Total Estimated Cost: ~$180.00 USD/month for a highly secure, fault-tolerant Production environment ready to serve enterprises 24/7.

7. Risk Assessment

Risk Matrix

  • AI Recognition Errors (for blurry/torn images): Medium impact, medium probability.
  • Latency from 3rd-party APIs (VietQR API overload): Low impact, high probability.
  • Sudden Traffic Spikes (End-of-month tax filing): High impact, low probability.

Mitigation Strategy

  • For AI: Provide a “Visual Diagnostic GUI” allowing accountants to compare extracted results with original documents for manual overrides.
  • For External APIs: Apply the Circuit Breaker design pattern and Retry Pattern with Exponential Backoff to prevent cascading failures.
  • For Traffic: Auto Scaling Groups to automatically increase EC2 instances (Max 4 nodes) and ECS Tasks (Max 10 tasks) based on the number of backlogged messages in SQS.

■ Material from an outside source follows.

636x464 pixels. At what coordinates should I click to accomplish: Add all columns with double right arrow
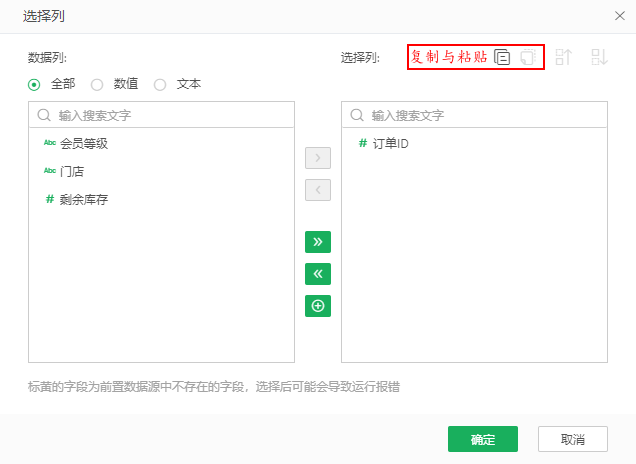(x=317, y=242)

Contingency Plan: Utilizing the Multi-AZ architecture allows the system to auto-failover when an Availability Zone (AZ) encounters a hardware failure. RDS data is automatically backed up (Point-In-Time Recovery) combined with 24/7 monitoring via CloudWatch Alarms.

8. Expected Outcomes

Technical Improvements: The system operates smoothly using an Event-Driven architecture, achieving P95 API latency of < 2s. AI extraction accuracy (Textract/VietOCR) is committed to exceeding 85% for complex Vietnamese invoices. Horizontal Scaling capabilities handle thousands of concurrent invoices.

Long-term Value: Provides businesses with a solid “Shield” to digitally transform accounting operations. Completely eliminates physical errors, transparentizes the approval workflow, and builds a perfect data storage repository ready for any tax audits over the next 10 years.